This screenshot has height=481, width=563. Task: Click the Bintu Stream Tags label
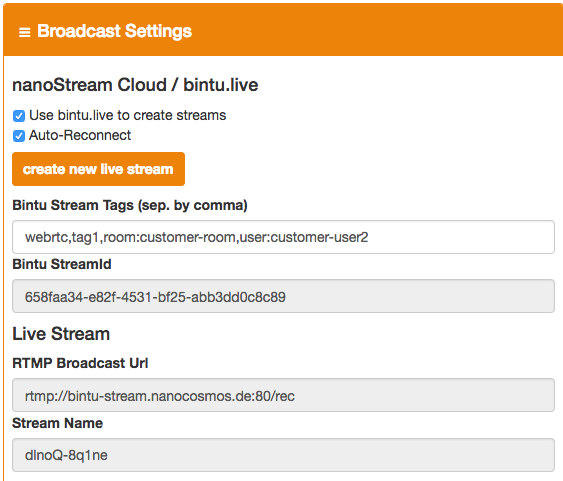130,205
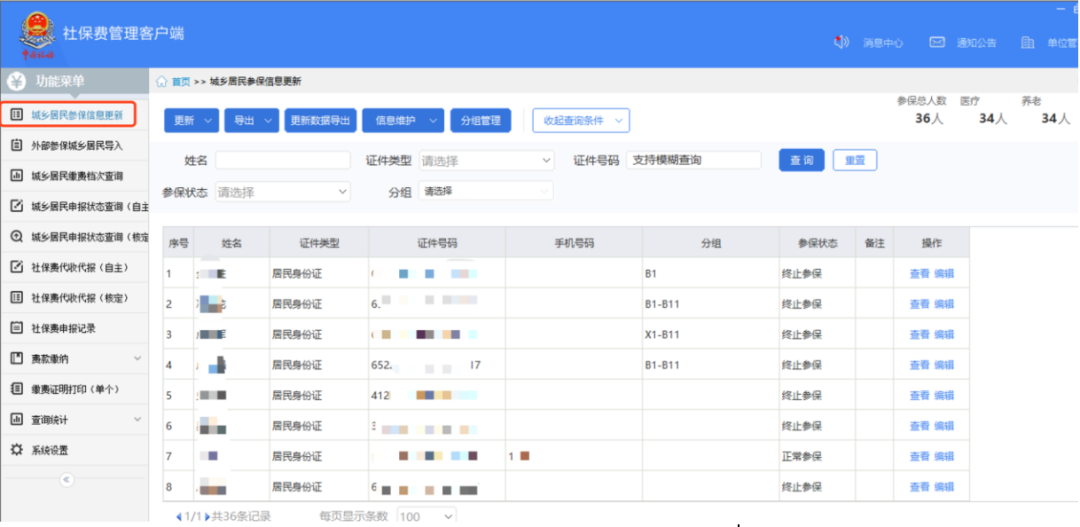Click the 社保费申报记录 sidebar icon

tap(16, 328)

━━━━━━

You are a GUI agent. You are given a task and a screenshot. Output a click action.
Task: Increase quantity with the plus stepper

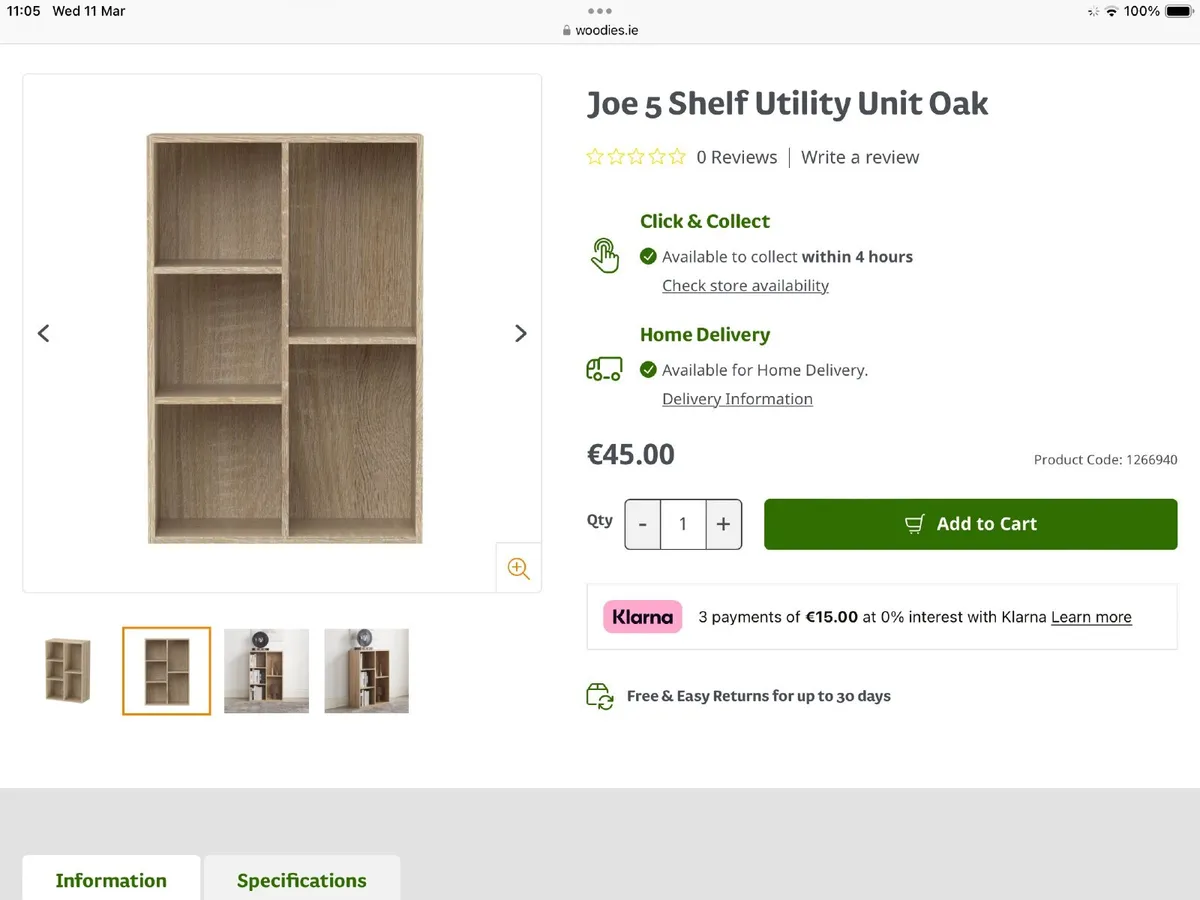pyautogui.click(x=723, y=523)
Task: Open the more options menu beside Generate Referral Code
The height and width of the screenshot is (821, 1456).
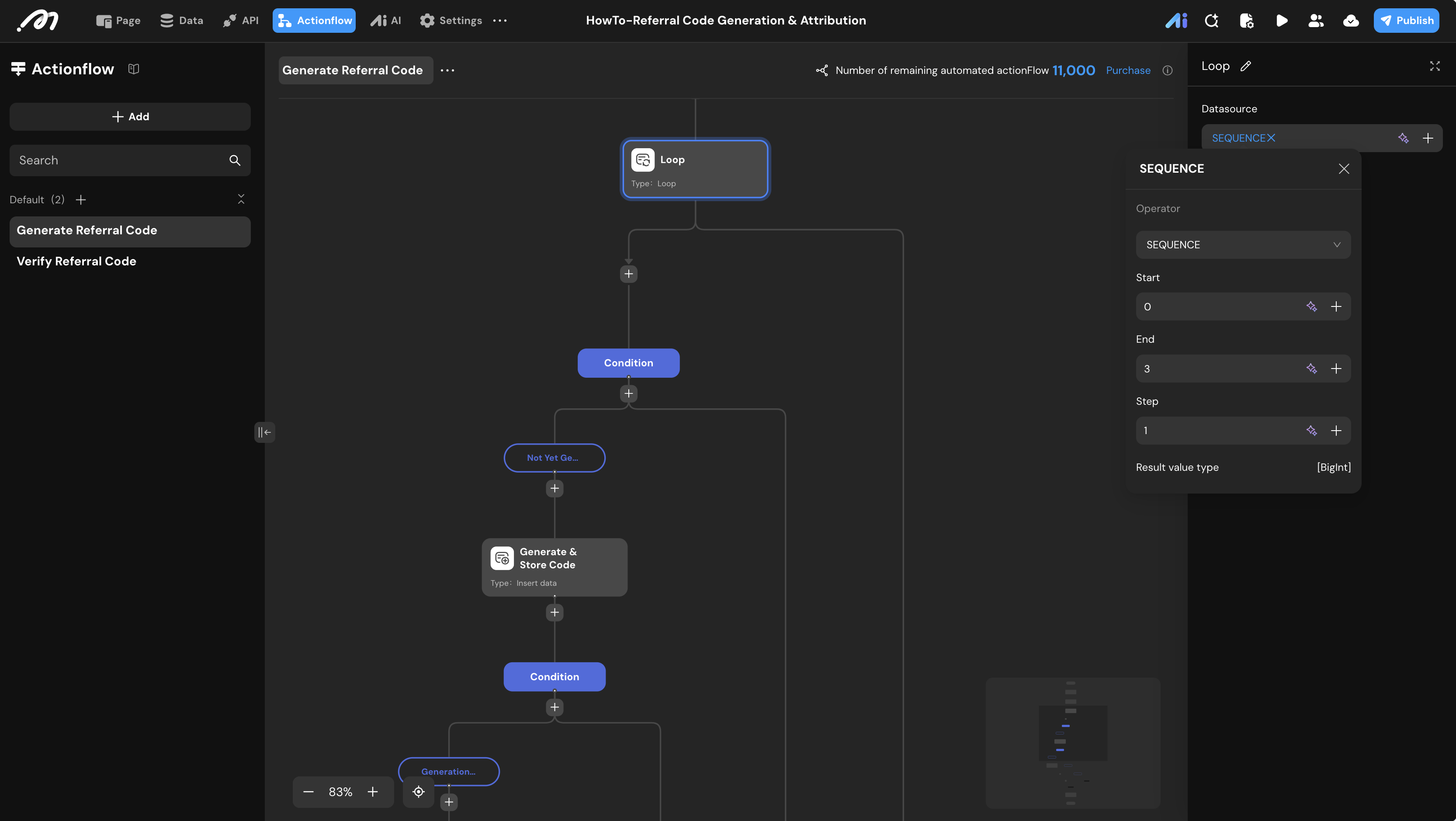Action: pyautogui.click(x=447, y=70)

━━━━━━

§ Aim:
Turn the lines of the listing above into a numbered list, starting at the one containing "Task: Open the" and ending at the one containing "Action: pyautogui.click(x=447, y=70)". Skip blank lines and leave out the pictures.

§ Complete response:
1. Task: Open the more options menu beside Generate Referral Code
2. The height and width of the screenshot is (821, 1456).
3. Action: pyautogui.click(x=447, y=70)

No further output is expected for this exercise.